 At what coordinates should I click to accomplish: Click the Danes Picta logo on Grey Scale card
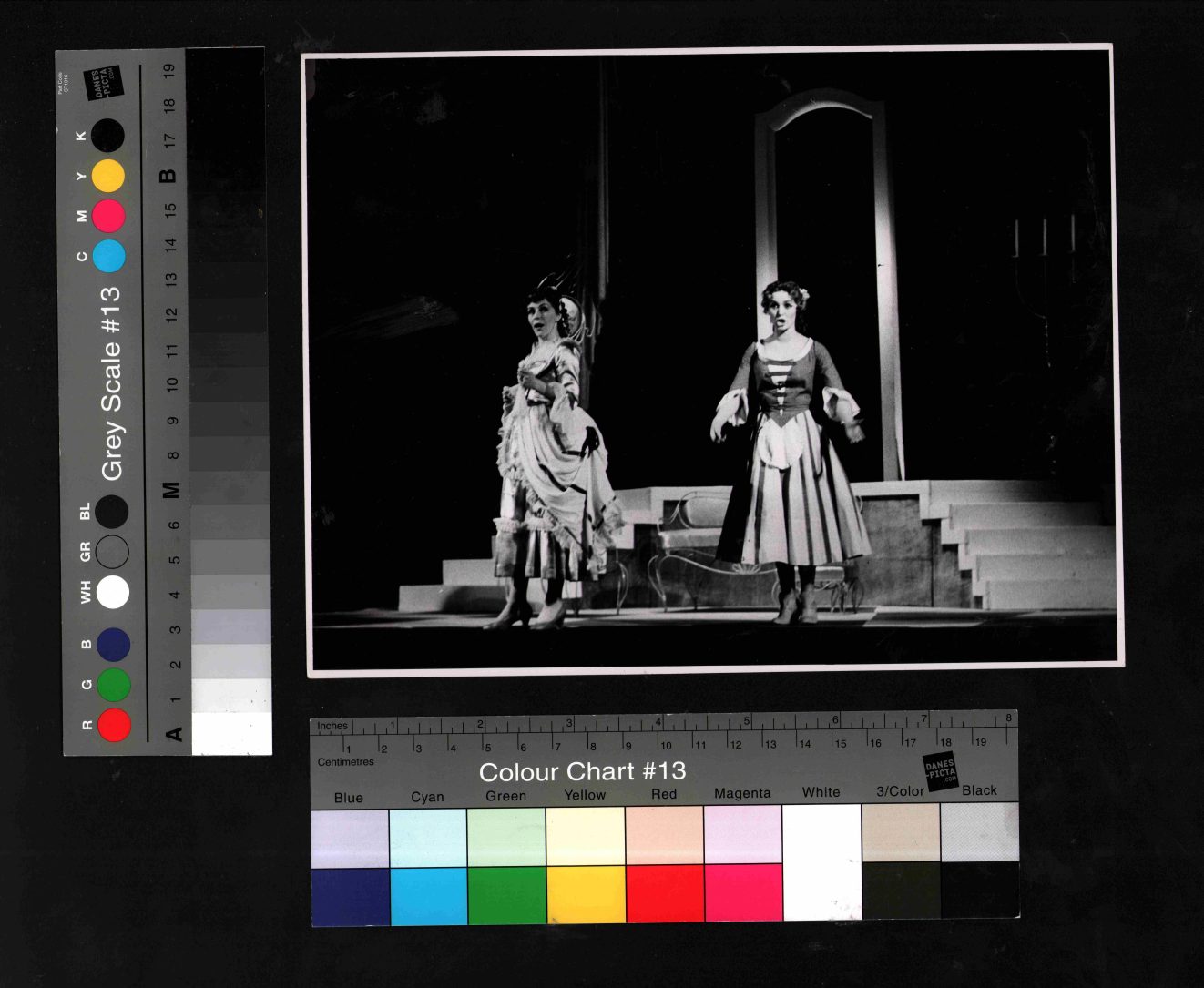(x=99, y=84)
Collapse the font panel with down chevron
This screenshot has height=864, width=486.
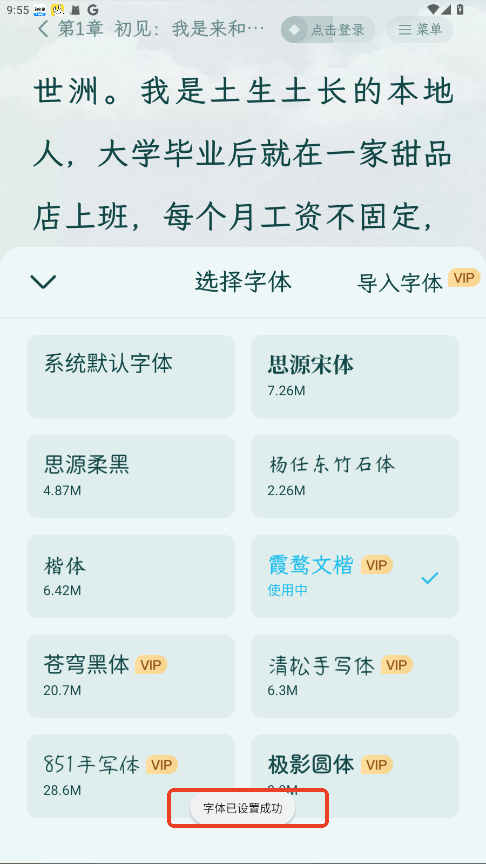[44, 282]
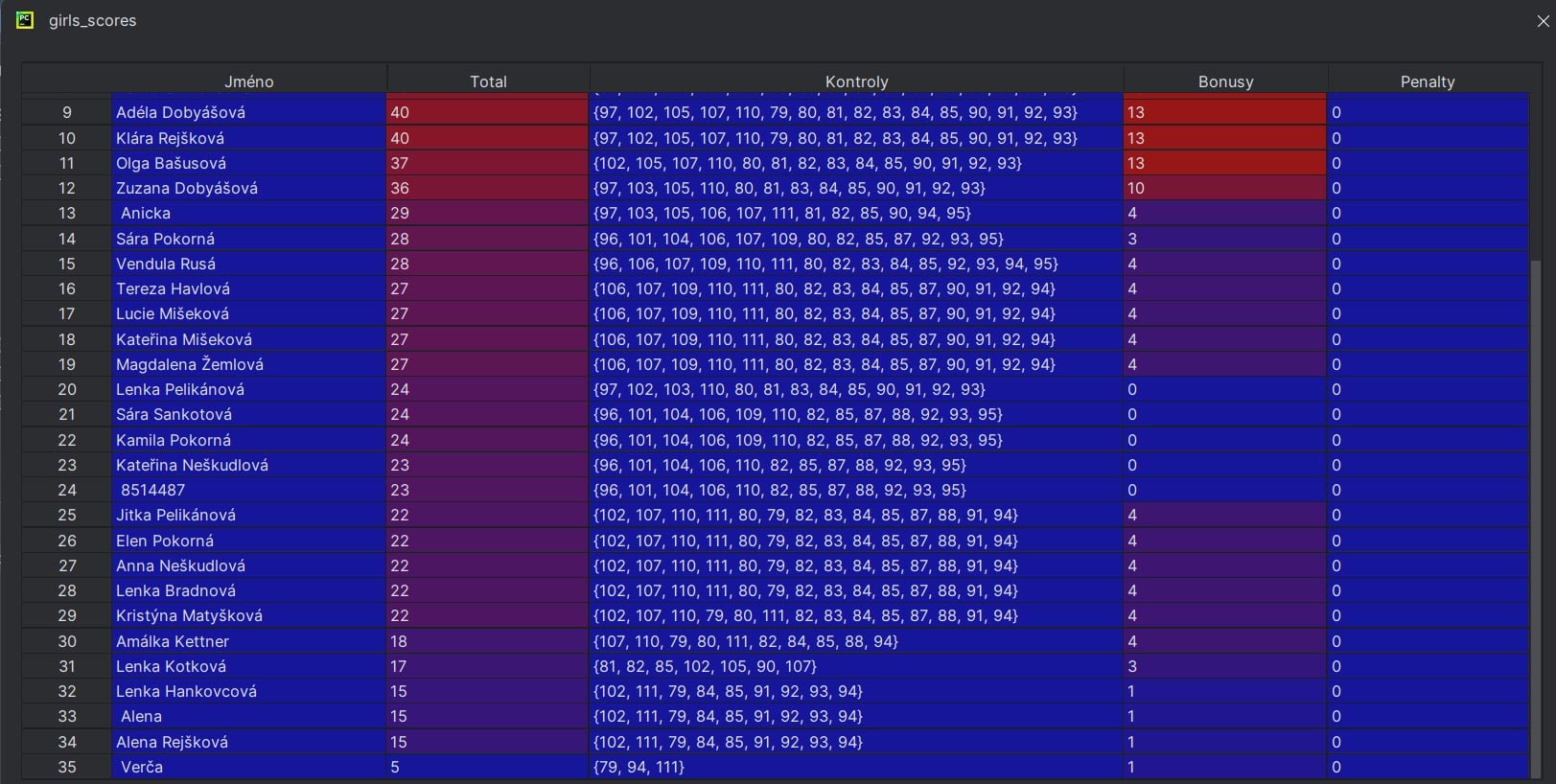Click the Total cell of Magdalena Žemlová

tap(488, 364)
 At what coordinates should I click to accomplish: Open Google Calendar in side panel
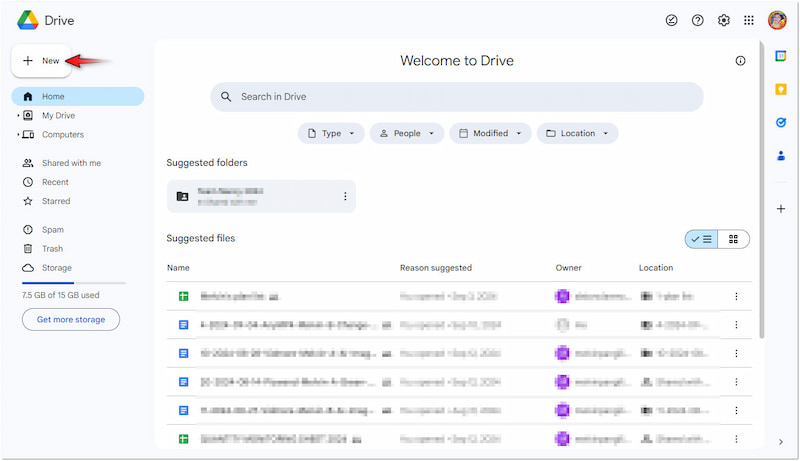(781, 56)
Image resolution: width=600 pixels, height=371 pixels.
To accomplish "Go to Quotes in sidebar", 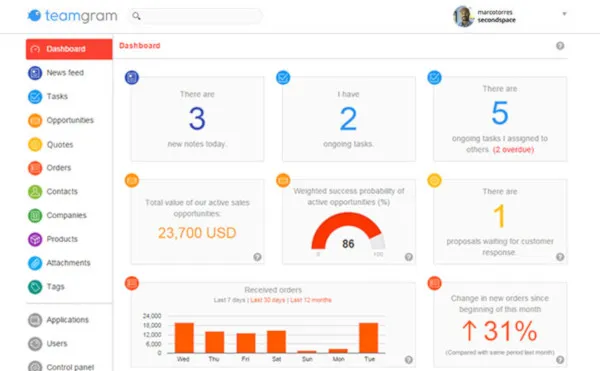I will click(60, 145).
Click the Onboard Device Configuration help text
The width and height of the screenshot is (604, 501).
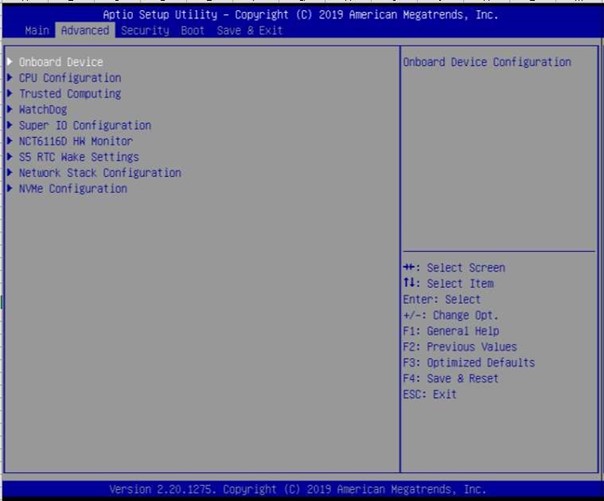click(x=486, y=62)
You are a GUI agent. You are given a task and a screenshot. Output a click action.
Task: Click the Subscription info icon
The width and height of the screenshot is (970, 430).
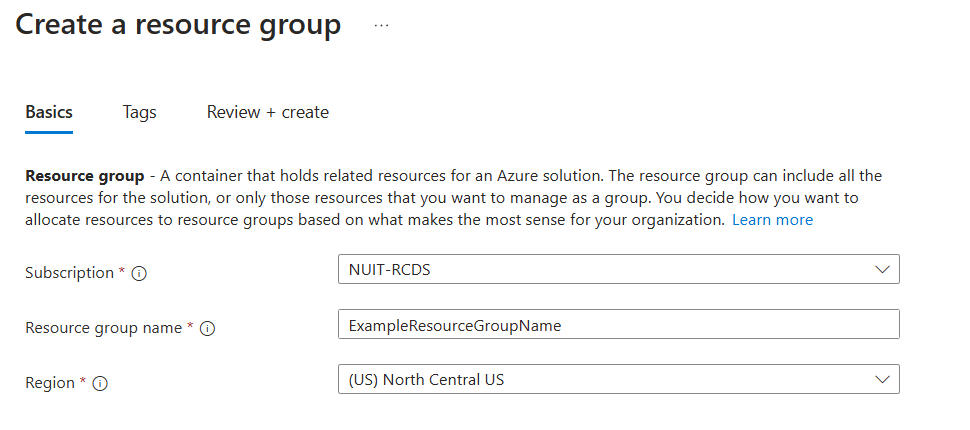tap(139, 274)
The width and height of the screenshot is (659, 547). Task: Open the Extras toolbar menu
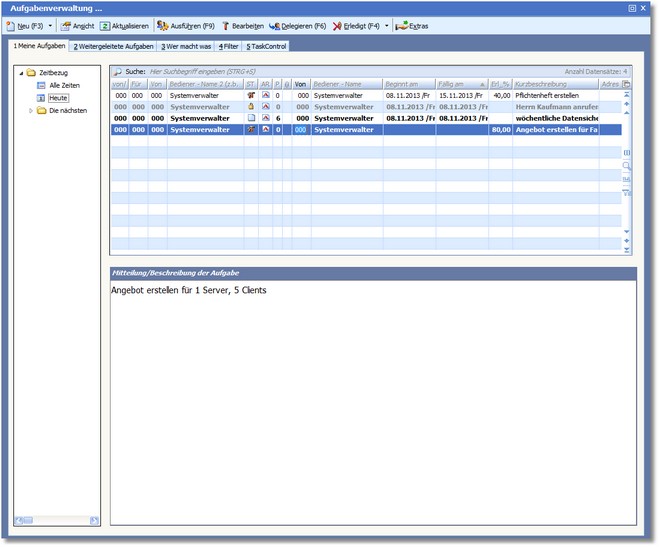[x=411, y=26]
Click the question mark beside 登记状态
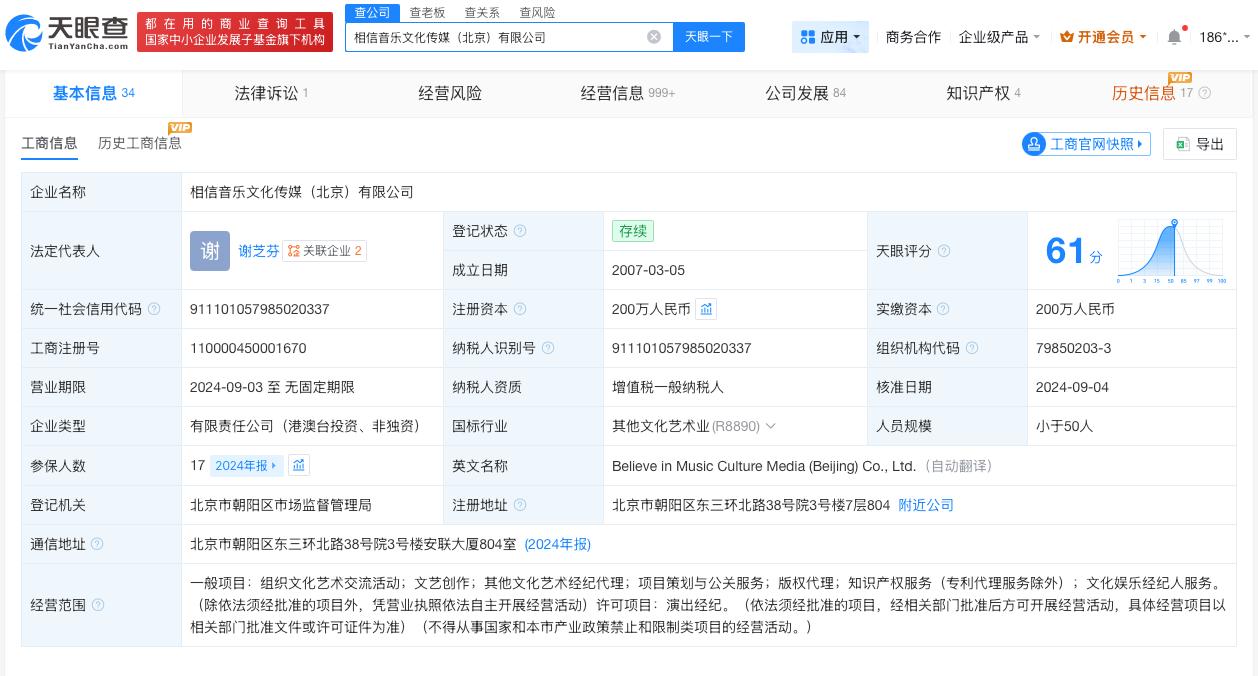The width and height of the screenshot is (1258, 676). [520, 231]
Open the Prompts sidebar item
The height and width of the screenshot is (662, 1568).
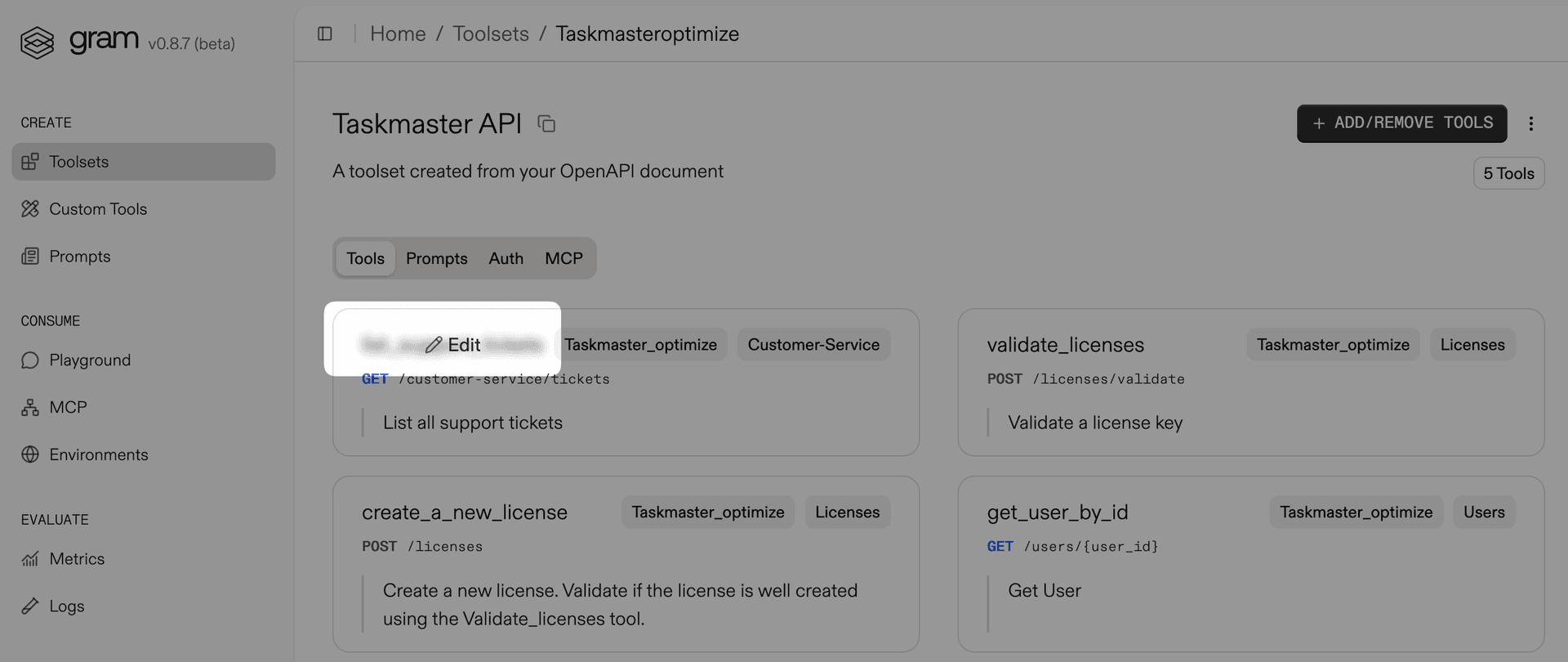(79, 257)
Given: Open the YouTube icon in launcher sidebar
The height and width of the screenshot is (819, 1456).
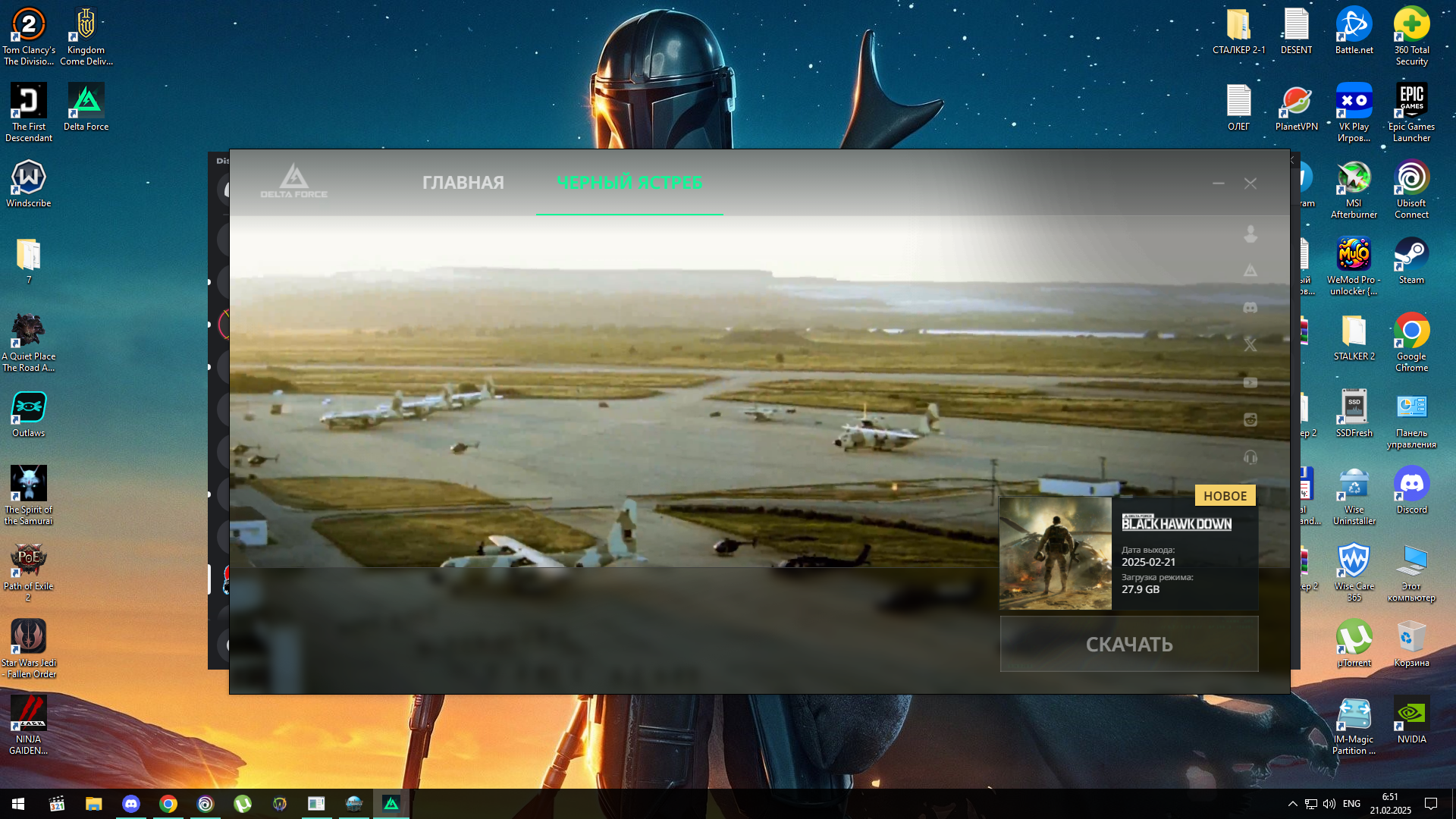Looking at the screenshot, I should (1250, 383).
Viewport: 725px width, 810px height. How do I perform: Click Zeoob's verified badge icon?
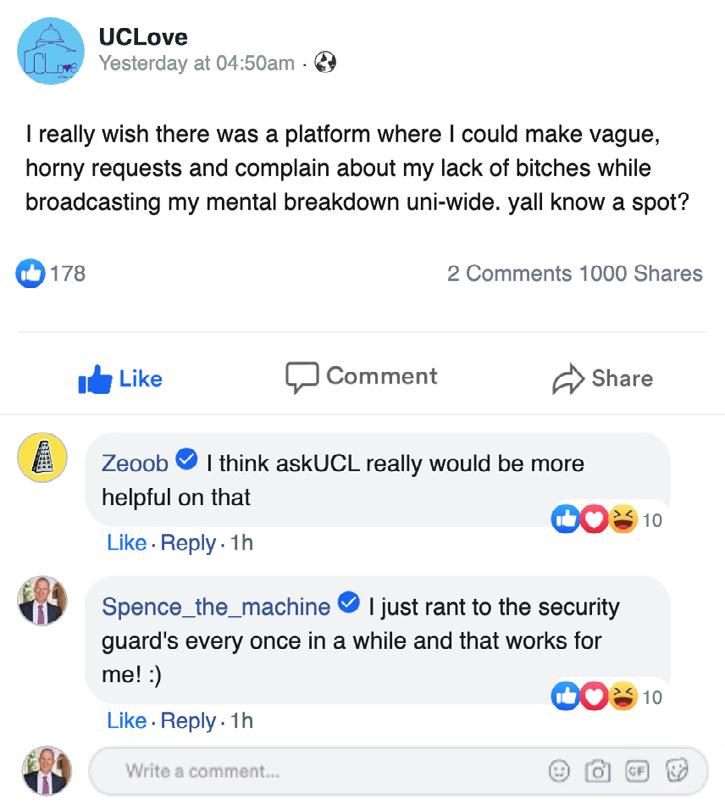pos(186,460)
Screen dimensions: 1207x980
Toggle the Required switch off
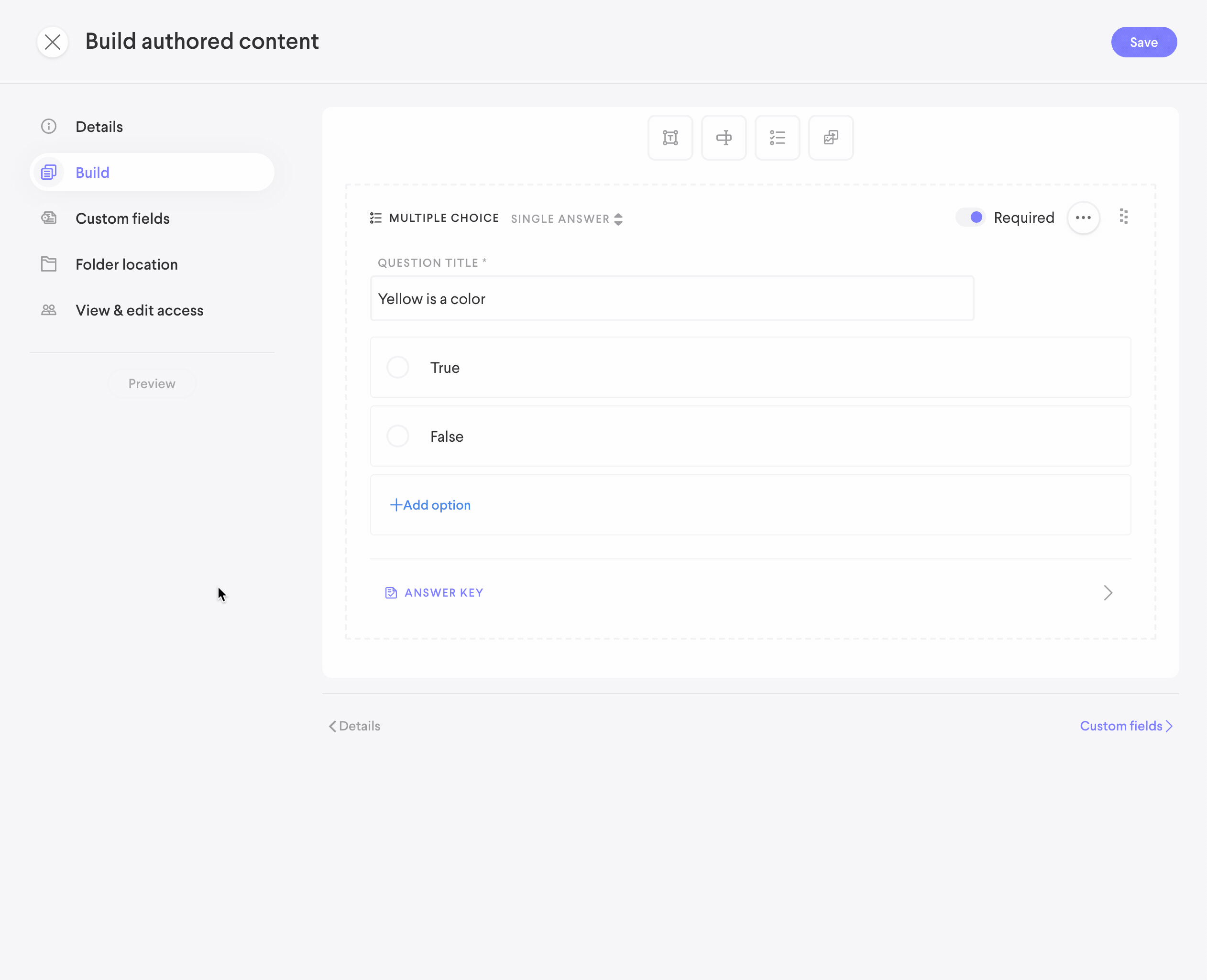970,218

—————

## Task objective
Render the lines from the one containing "Open the Prompts sidebar item" through the last line as a numbered list, omitting any blank lines. Leave the pictures out.

## Full output
1. Open the Prompts sidebar item
2. The height and width of the screenshot is (662, 1568).
3. (79, 257)
4. Given: Open the YouTube icon in launcher sidebar
5. The height and width of the screenshot is (819, 1456).
6. Looking at the screenshot, I should (1250, 383).
7. Viewport: 725px width, 810px height. How do I perform: Click Zeoob's verified badge icon?
8. pos(186,460)
9. Screen dimensions: 1207x980
10. Toggle the Required switch off
11. 970,218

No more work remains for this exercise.